» ACTIVITY: Restating the records exactly is the whole task.

* * * * * * *

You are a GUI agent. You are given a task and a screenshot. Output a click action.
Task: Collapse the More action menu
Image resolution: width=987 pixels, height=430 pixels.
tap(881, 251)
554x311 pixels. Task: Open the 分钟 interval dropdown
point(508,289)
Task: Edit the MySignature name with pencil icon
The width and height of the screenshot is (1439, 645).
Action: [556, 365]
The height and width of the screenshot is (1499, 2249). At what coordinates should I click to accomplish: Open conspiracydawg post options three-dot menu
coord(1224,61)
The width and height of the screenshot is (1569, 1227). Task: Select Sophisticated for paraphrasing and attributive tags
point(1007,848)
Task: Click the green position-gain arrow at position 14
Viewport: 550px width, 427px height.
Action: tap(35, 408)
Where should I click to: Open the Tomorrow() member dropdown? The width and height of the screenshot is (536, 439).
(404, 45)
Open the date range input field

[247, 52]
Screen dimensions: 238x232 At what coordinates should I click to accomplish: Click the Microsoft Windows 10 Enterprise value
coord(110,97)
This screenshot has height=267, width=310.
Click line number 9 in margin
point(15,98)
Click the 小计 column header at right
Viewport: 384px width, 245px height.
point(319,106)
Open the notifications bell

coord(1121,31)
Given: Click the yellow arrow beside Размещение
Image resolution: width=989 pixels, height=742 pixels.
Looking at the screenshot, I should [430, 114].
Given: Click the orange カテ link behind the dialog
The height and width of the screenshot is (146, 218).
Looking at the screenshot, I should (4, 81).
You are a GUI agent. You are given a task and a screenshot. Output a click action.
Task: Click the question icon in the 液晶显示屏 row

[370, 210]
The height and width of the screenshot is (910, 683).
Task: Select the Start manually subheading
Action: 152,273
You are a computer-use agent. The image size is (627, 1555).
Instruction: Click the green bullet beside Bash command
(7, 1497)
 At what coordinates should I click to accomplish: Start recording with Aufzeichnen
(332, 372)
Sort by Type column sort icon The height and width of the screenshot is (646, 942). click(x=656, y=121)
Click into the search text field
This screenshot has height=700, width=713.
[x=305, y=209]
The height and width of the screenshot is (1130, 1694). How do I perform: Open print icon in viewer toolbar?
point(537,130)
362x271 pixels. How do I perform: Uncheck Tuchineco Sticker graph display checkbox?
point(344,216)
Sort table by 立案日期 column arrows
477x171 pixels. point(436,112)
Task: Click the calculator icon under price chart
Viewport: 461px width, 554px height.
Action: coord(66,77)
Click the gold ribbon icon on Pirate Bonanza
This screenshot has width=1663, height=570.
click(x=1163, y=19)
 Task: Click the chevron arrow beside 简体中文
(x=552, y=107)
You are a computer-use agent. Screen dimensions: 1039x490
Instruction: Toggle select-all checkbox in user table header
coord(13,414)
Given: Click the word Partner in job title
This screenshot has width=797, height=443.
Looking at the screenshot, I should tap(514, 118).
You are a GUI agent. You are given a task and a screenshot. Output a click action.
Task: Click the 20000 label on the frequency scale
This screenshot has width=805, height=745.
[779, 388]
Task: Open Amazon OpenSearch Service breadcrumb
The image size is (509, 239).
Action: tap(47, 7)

* * * * * * *

» FINAL ANSWER:
You are a GUI agent. You are given a task and a screenshot. Output a click action.
Task: Collapse the More action menu
Image resolution: width=987 pixels, height=430 pixels.
tap(881, 251)
554x311 pixels. Task: Open the 分钟 interval dropdown
point(508,289)
Task: Edit the MySignature name with pencil icon
The width and height of the screenshot is (1439, 645).
Action: [556, 365]
The height and width of the screenshot is (1499, 2249). At what coordinates should I click to accomplish: Open conspiracydawg post options three-dot menu
coord(1224,61)
The width and height of the screenshot is (1569, 1227). Task: Select Sophisticated for paraphrasing and attributive tags
point(1007,848)
Task: Click the green position-gain arrow at position 14
Viewport: 550px width, 427px height.
Action: tap(35, 408)
Where should I click to: Open the Tomorrow() member dropdown? The width and height of the screenshot is (536, 439).
(404, 45)
Open the date range input field

[247, 52]
Screen dimensions: 238x232 At what coordinates should I click to accomplish: Click the Microsoft Windows 10 Enterprise value
coord(110,97)
This screenshot has height=267, width=310.
Click line number 9 in margin
point(15,98)
Click the 小计 column header at right
Viewport: 384px width, 245px height.
point(319,106)
Open the notifications bell

coord(1121,31)
Given: Click the yellow arrow beside Размещение
Image resolution: width=989 pixels, height=742 pixels.
Looking at the screenshot, I should [430, 114].
Given: Click the orange カテ link behind the dialog
The height and width of the screenshot is (146, 218).
Looking at the screenshot, I should (4, 81).
You are a GUI agent. You are given a task and a screenshot. Output a click action.
Task: Click the question icon in the 液晶显示屏 row

[370, 210]
The height and width of the screenshot is (910, 683).
Task: Select the Start manually subheading
Action: 152,273
You are a computer-use agent. The image size is (627, 1555).
Instruction: Click the green bullet beside Bash command
(7, 1497)
 At what coordinates should I click to accomplish: Start recording with Aufzeichnen
(332, 372)
Sort by Type column sort icon The height and width of the screenshot is (646, 942). click(x=656, y=121)
Click into the search text field
This screenshot has height=700, width=713.
[x=305, y=209]
The height and width of the screenshot is (1130, 1694). How do I perform: Open print icon in viewer toolbar?
point(537,130)
362x271 pixels. How do I perform: Uncheck Tuchineco Sticker graph display checkbox?
point(344,216)
Sort table by 立案日期 column arrows
477x171 pixels. point(436,112)
Task: Click the calculator icon under price chart
Viewport: 461px width, 554px height.
Action: coord(66,77)
Click the gold ribbon icon on Pirate Bonanza
This screenshot has width=1663, height=570.
click(x=1163, y=19)
 Task: Click the chevron arrow beside 简体中文
(x=552, y=107)
You are a computer-use agent. Screen dimensions: 1039x490
Instruction: Toggle select-all checkbox in user table header
coord(13,414)
Given: Click the word Partner in job title
This screenshot has width=797, height=443.
Looking at the screenshot, I should tap(514, 118).
You are a GUI agent. You are given a task and a screenshot. Output a click action.
Task: Click the 20000 label on the frequency scale
This screenshot has width=805, height=745.
[779, 388]
Task: Open Amazon OpenSearch Service breadcrumb
The image size is (509, 239).
Action: tap(47, 7)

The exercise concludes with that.